Un reciente informe de la Oficina de Responsabilidad Gubernamental (GAO) ha revelado que el Gobierno de Estados Unidos está malgastando millones de dólares en el funcionamiento de Camp East Montana, el mayor centro de detención de migrantes del país, ubicado en Texas. Esta instalación, que tiene capacidad para albergar hasta 5.000 migrantes, fue inaugurada sin cumplir con los estándares básicos de seguridad, atención médica y trato humano. Desde su apertura, el número de detenidos ha aumentado significativamente, pasando de 39.314 a 67.204 personas en un periodo de apenas un año, lo que ha generado un aumento del 71% en la población diaria promedio de detenidos.

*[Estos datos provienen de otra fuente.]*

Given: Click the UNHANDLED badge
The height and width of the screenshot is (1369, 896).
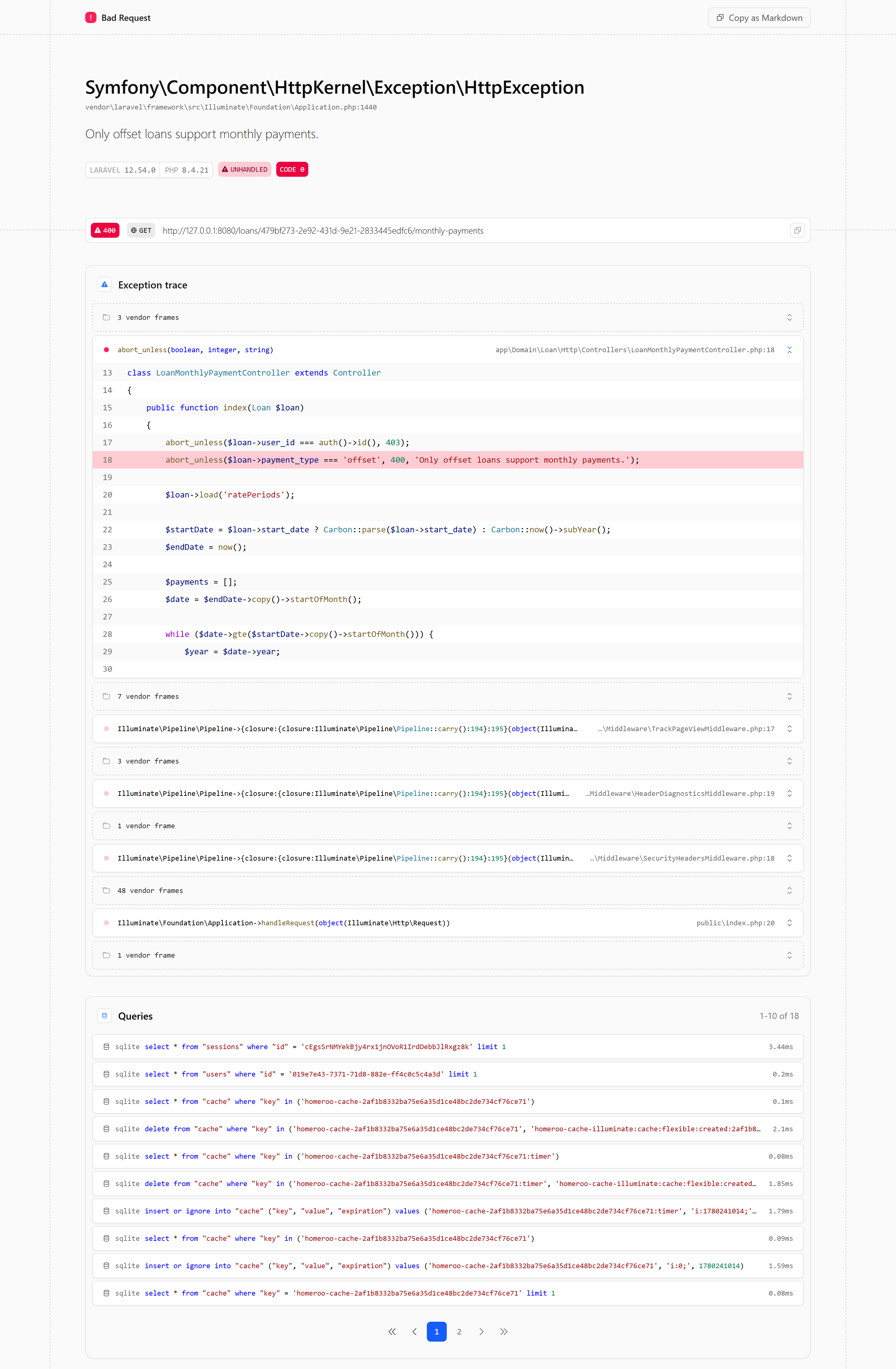Looking at the screenshot, I should pos(245,170).
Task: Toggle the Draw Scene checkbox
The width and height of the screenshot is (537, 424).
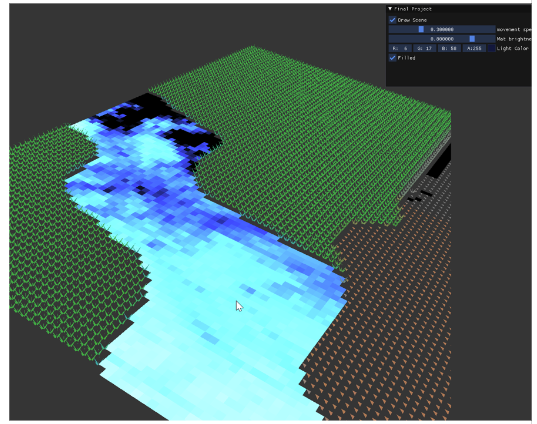Action: coord(392,20)
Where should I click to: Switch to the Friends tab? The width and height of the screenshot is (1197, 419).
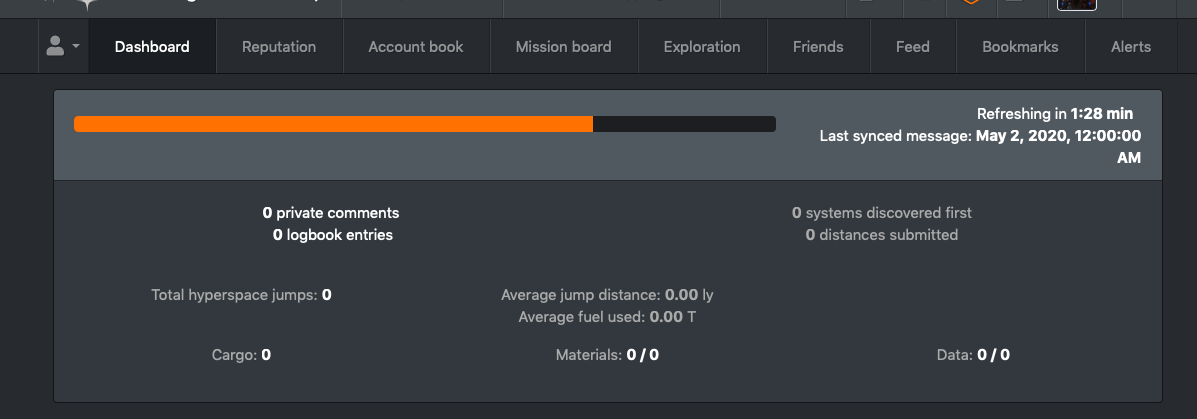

El centro, que se encuentra dentro de la base militar de Fort Bliss en El Paso, fue habilitado en respuesta a una orden ejecutiva del expresidente Donald Trump en enero de 2025. Sin embargo, la falta de experiencia de la empresa inicial encargada de su operación, Acquisition Logistics, ha llevado a una serie de problemas graves, incluyendo la muerte de tres detenidos en un lapso de seis meses. El informe de la GAO destaca que entre octubre de 2025 y marzo de 2026, se gastaron aproximadamente 7,1 millones de dólares en alimentos que no fueron necesarios, ya que el número de detenidos era significativamente menor al previsto.

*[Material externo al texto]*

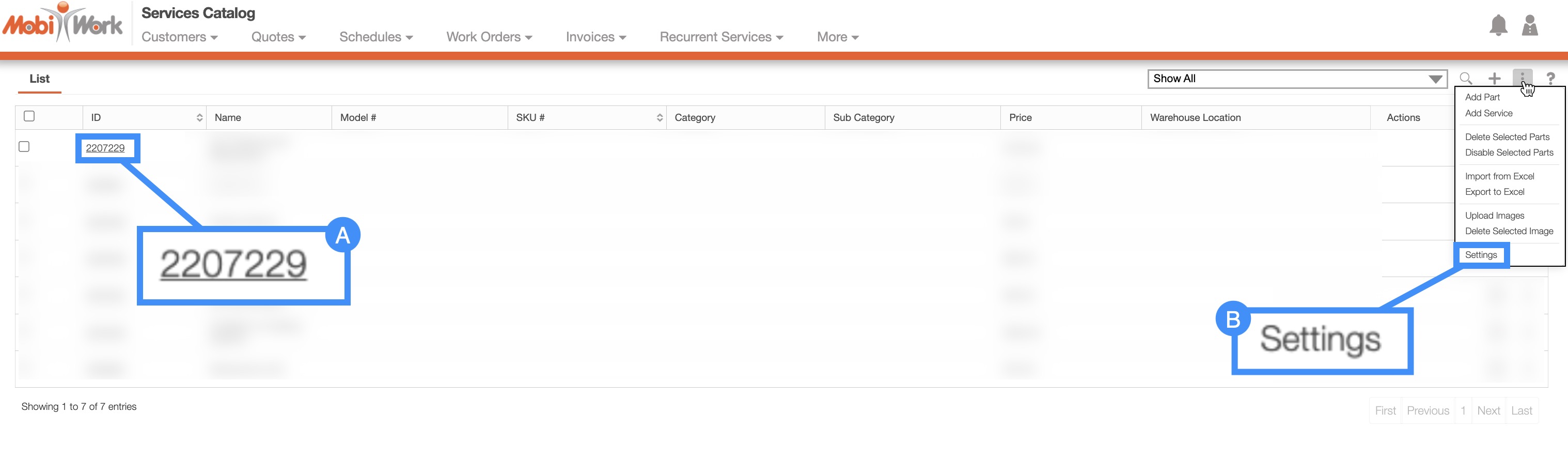Check the box for row 2207229
Screen dimensions: 1568x458
pyautogui.click(x=24, y=147)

Además de los problemas financieros, las condiciones dentro del centro han sido objeto de críticas. La GAO ha documentado que la instalación carece de cámaras de seguridad en ciertas áreas, no tiene suficiente espacio recreativo y no proporciona acceso adecuado a recursos legales. También se han reportado fallas en la atención médica, incluyendo el alojamiento de migrantes con tuberculosis junto a otros detenidos, lo que representa un riesgo para la salud de todos. La falta de supervisión adecuada ha llevado a situaciones peligrosas, como el suicidio de un detenido que no recibió la atención necesaria a pesar de mostrar factores de riesgo.

Las implicancias de este informe son significativas, no solo desde un punto de vista humanitario, sino también financiero. El despilfarro de recursos públicos podría continuar si no se implementan controles adecuados, lo que podría resultar en pérdidas de “decenas de millones de dólares” en contratos futuros. La congresista demócrata Verónica Escobar ha calificado los hallazgos como “explosivos” y ha exigido el cierre del centro, lo que podría generar un cambio en la política migratoria del país.

A futuro, es crucial monitorear cómo responderá el gobierno estadounidense a estas críticas y si se implementarán reformas en la gestión de centros de detención. La presión política para cerrar Camp East Montana podría intensificarse, especialmente con las elecciones presidenciales de 2028 en el horizonte. Los inversores deben estar atentos a cómo estas cuestiones podrían influir en las políticas migratorias y, por ende, en el clima económico general del país, que podría tener repercusiones en la región, incluyendo a Argentina, donde las políticas migratorias de EE.UU. pueden afectar las decisiones de inversión y comercio.